Governador, líder das pesquisas, envia prefeito Nelson Trad como emissário a Brasília para discutir PAC

Celso Bejarano iG Campo Grande |

De olho no cenário político pós-eleitoral, o governador Andre Puccinelli (PMDB), líder das pesquisas para o governo de MS, envia amanhã a Brasília seu aliado, o prefeito de Campo Grande, Nelson Trad.

Na pauta, Trad discutirá com técnicos do governo federal a forma de alocação dos recursos do Programa de Aceleração do Crescimento (PAC).

Pelo PAC, estão previstos investimentos de R$ 386 milhões em três grandes projetos de infraestrutura. Esse montante, porém, é bem inferior aos R$ 652 milhões solicitados pela Prefeitura da Capital.  

O que Puccinelli quer mesmo, nesse momento, é dispor de um pretexto para uma aproximação, pelo menos institucional, com o Palácio do Planalto.
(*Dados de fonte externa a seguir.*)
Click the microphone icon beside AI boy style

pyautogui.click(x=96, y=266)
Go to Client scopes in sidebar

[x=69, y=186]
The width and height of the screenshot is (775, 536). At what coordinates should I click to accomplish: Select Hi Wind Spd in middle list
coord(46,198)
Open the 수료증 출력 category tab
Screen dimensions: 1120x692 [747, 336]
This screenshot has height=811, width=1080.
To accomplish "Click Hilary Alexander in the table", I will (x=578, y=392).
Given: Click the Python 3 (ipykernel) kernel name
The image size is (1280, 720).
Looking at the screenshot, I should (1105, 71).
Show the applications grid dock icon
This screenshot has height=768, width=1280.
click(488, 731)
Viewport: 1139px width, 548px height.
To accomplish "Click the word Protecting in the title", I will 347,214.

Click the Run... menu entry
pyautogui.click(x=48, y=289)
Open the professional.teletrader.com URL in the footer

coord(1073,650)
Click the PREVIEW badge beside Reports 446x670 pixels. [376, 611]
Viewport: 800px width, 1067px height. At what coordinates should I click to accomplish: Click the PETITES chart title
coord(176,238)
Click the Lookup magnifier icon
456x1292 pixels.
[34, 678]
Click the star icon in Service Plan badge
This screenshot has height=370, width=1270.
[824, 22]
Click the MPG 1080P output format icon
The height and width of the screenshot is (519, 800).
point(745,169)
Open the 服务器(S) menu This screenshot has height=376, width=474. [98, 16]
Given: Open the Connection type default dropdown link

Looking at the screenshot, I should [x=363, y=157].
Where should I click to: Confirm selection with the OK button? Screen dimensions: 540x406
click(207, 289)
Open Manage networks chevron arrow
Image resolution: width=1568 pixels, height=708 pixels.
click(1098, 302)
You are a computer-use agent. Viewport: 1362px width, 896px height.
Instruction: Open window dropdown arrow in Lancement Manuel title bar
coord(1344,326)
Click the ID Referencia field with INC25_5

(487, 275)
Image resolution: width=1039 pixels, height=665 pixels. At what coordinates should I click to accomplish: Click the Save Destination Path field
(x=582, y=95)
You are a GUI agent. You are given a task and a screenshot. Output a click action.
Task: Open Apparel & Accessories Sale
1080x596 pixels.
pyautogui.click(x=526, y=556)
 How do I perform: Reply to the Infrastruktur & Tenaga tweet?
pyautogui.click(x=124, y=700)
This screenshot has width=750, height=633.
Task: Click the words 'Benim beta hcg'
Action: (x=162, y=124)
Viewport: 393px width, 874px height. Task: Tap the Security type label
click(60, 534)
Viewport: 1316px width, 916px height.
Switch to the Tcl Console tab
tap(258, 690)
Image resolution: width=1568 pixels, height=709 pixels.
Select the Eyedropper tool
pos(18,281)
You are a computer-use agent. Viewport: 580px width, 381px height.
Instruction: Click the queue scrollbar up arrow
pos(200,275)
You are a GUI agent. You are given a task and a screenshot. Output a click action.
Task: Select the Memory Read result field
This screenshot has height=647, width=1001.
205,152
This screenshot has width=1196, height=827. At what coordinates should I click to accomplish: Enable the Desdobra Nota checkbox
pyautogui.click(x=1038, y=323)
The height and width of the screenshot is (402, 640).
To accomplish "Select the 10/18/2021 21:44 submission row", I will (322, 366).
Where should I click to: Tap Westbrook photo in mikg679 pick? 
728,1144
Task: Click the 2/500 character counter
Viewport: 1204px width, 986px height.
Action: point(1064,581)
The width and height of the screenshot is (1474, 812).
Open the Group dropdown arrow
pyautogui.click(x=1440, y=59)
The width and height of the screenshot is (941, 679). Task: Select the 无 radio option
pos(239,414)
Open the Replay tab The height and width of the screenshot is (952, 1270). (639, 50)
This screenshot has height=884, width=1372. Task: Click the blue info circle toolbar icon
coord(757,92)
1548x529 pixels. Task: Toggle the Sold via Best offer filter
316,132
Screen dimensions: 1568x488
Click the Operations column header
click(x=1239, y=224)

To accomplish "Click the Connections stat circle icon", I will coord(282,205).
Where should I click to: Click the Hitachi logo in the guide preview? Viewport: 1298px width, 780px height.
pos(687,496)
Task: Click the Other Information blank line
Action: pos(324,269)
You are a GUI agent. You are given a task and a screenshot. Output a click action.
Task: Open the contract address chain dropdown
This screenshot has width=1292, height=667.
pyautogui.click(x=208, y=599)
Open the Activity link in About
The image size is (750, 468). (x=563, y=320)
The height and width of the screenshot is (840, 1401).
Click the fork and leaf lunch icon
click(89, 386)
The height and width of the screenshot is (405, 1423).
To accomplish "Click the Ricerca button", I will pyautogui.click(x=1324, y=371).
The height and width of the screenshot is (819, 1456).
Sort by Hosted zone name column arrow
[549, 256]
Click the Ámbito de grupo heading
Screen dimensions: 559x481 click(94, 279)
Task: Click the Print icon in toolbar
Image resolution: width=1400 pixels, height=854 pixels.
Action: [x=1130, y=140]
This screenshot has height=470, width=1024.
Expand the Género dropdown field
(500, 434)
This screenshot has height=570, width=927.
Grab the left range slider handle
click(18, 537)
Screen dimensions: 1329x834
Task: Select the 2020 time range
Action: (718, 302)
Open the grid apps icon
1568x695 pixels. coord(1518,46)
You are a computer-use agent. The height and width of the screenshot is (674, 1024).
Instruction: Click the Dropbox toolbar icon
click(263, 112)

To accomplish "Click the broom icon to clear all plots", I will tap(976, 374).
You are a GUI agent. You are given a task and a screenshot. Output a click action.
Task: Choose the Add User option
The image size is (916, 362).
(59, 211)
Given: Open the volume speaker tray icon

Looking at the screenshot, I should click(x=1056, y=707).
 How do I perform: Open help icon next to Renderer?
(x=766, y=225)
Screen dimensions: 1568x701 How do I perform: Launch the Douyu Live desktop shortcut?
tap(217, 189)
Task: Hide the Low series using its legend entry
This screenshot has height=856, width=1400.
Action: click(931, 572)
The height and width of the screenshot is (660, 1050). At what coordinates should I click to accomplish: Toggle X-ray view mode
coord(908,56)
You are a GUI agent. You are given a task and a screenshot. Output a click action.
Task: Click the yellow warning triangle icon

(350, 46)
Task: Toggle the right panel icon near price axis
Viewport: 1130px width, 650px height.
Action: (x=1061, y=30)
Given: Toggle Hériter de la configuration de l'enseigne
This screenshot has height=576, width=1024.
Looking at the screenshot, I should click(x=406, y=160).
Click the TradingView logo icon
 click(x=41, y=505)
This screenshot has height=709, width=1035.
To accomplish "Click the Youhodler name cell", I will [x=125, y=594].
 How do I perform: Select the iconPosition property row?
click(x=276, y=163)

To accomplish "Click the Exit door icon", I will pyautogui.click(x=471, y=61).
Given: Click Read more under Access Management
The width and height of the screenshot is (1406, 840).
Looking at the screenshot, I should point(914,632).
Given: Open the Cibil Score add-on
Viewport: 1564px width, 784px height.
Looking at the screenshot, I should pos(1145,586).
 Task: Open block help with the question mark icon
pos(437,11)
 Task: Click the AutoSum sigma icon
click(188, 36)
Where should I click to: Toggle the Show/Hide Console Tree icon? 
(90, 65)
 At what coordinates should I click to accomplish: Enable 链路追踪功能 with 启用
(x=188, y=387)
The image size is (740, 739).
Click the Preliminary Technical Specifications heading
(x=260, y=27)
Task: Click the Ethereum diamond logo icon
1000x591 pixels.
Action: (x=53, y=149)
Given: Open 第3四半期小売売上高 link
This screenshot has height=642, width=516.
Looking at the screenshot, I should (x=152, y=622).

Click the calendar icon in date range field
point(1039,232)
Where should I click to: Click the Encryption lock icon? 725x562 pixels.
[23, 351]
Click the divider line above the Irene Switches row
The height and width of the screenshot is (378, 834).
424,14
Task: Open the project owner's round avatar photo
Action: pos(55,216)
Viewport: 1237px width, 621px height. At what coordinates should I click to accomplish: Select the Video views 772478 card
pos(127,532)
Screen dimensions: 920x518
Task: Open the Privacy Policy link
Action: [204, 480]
Traduzindo, com a campanha de Dilma.

A preocupação do governador é de evitar o isolamento político a que estará sujeito caso mantenha apoio ao menos formal com o tucano José Serra.

Pelo contrário, Puccinelli quer aproveitar a oportunidade para manter um diálogo permanente com a presidenciável petista, que lidera, como ele, as pesquisas de intenção de voto.

O distanciamento com o “aliado” José Serra, do PSDB, é tanto que Trad admite publicamente ser cabo eleitoral de Dilma no Estado, embora torça para a derrota de Zeca do PT.

Semana passada, Lula e Dilma dispararam críticas contra Puccinelli pelo fato de o governador fazer propaganda das obras estaduais sem mencionar os investimentos federais.

Desde então, Trad Filho passou a encenar mais seu apoio a Dilma, até então restrito a declarações divulgadas pela imprensa local.

Ao mesmo tempo, Puccinelli omitiu imagens de Serra em seu programa eleitoral. Ao contrário, o espaço do peemedebista explorou ao máximo a visita de Lula e Dilma ao Estado em 2007.

No dia 14 de setembro, Trad Filho retorna a Brasília, não para buscar agrados, mas para participar de uma marcha promovida por prefeitos que declaram apoio a Dilma. 

O prefeito de Campo Grande disse acreditar que deve levar consigo ao menos 50 dos 78 prefeitos sul-mato-grossenses.